Le mouvement de la matière n'est ainsi pas un éternel recommencement qui fonctionnerait en vase clos ni un mouvement anarchique qui pourrait conduire à tout et n'importe quoi. Le hasard n'existe pas. Ainsi, dans l'histoire, le féodalisme a succédé à l'esclavagisme, puis le capitalisme au féodalisme. De la même manière, le socialisme succèdera au capitalisme par la victoire de la révolution socialiste, puis le communisme au socialisme. On voit ici que l'on ne tourne pas en rond mais que l'on avance en spirale (spirale résultant des contradictions inhérentes au mouvement de la matière lui-même) vers le communisme.

 

Il faut aussi comprendre que le mouvement de la matière ne doit rien au hasard car l'univers est un tout unique. Il n'existe pas de mondes parallèles ou de possibilités de « monde différent » comme cherchent à le faire croire les pseudo scientifiques bourgeois adeptes de la mécanique quantique soumise entièrement aux statistiques.

 

La compréhension matérialiste de Diderot l'amène justement à saisir que l'univers est un ensemble cohérent et unique où toutes les choses sont liées entre elles car tout est matière. La matière, par son mouvement, prend différentes formes mais ces formes ne sont pas séparées indépendamment les unes des autres mais au contraire connectées entre elles.

 

Dans Le Rêve de D'Alembert, Diderot explique cette interconnexion entre toutes les choses et tous les êtres :

 

« Tout est en un flux perpétuel… Tout animal est plus ou moins homme ; tout minéral est plus ou moins plante ; toute plante est plus ou moins animal. Il n’y a rien de précis en nature… Le ruban du père Castel… Oui, père Castel, c’est votre ruban et ce n’est que cela. [Note : Louis-Bertrand Castel (1688 – 1757) était un jésuite qui s'est opposé aux théories de Newton sur la gravitation et le prisme des couleurs. Castel a tenté en vain de fabriquer un clavecin oculaire, fonctionnant à l'aide de rubans, censé démonter les thèses de Newton sur le prisme optique.]
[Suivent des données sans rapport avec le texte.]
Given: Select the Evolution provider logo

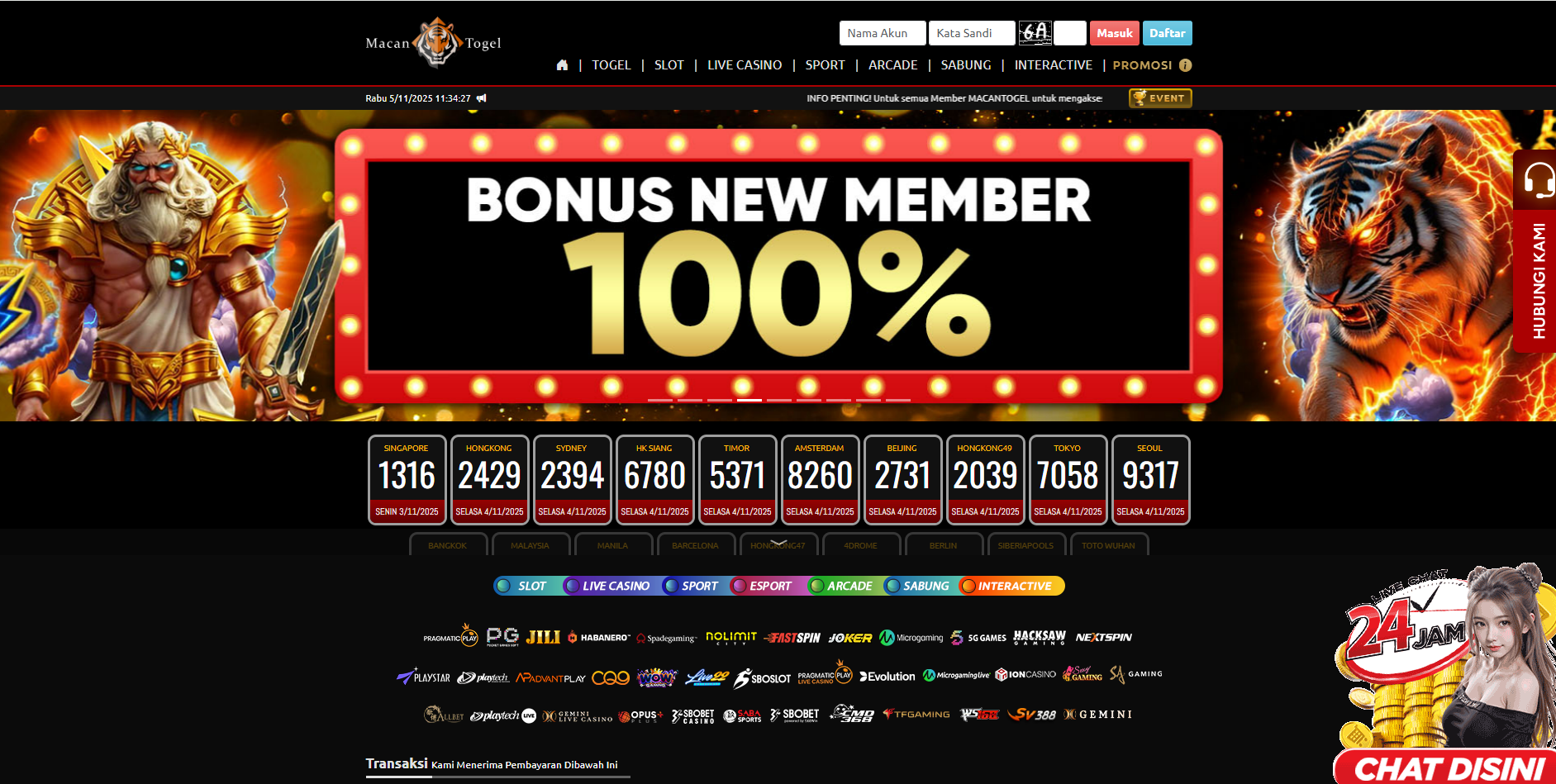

Toute chose est plus ou moins une chose quelconque, plus ou moins terre, plus ou moins eau, plus ou moins air, plus ou moins feu ; plus ou moins d’un règne ou d’un autre… Donc rien n’est de l’essence d’un être particulier… Non, sans doute, puisqu’il n’y a aucune qualité dont aucun être ne soit participant… et que c’est le rapport plus ou moins grand de cette qualité qui nous la fait attribuer à un être exclusivement à un autre… Et vous parlez d’individus, pauvres philosophes ! laissez là vos individus ; répondez-moi. Y a-t-il un atome en nature rigoureusement semblable à un autre atome ?… Non…
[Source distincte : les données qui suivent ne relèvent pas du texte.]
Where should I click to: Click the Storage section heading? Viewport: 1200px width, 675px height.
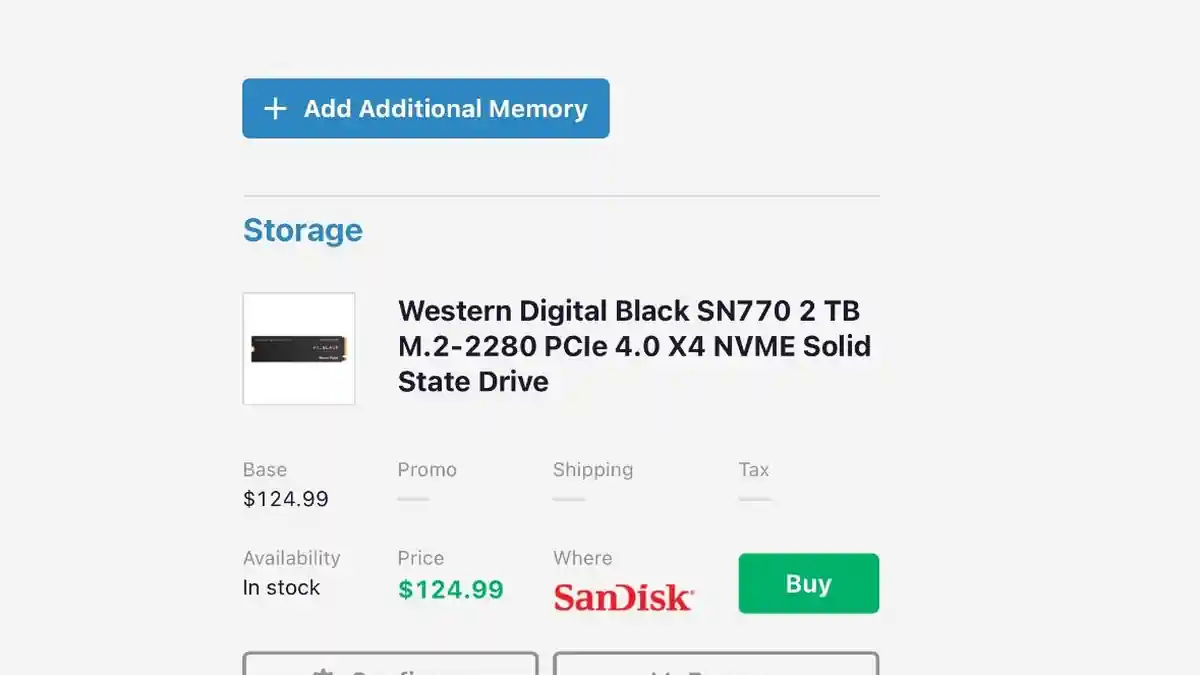[303, 230]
Ne convenez-vous pas que tout tient en nature et qu’il est impossible qu’il y ait un vide dans la chaîne ? Que voulez-vous donc dire avec vos individus ? Il n’y en a point, non, il n’y en a point…

Il n’y a qu’un seul grand individu, c’est le tout. Dans ce tout, comme dans une machine, dans un animal quelconque, il y a une partie que vous appellerez telle ou telle ; mais quand vous donnerez le nom d’individu à cette partie du tout, c’est par un concept aussi faux que si, dans un oiseau, vous donniez le nom d’individu à l’aile, à une plume de l’aile… Et vous parlez d’essences, pauvres philosophes ! laissez là vos essences. Voyez la masse générale, ou si, pour l’embrasser, vous avec l’imagination trop étroite, voyez votre première origine et votre fin dernière… Qu’est-ce qu’un être ?… La somme d’un certain nombre de tendances… Est-ce que je puis être autre chose qu’une tendance ?… non, je vais à un terme…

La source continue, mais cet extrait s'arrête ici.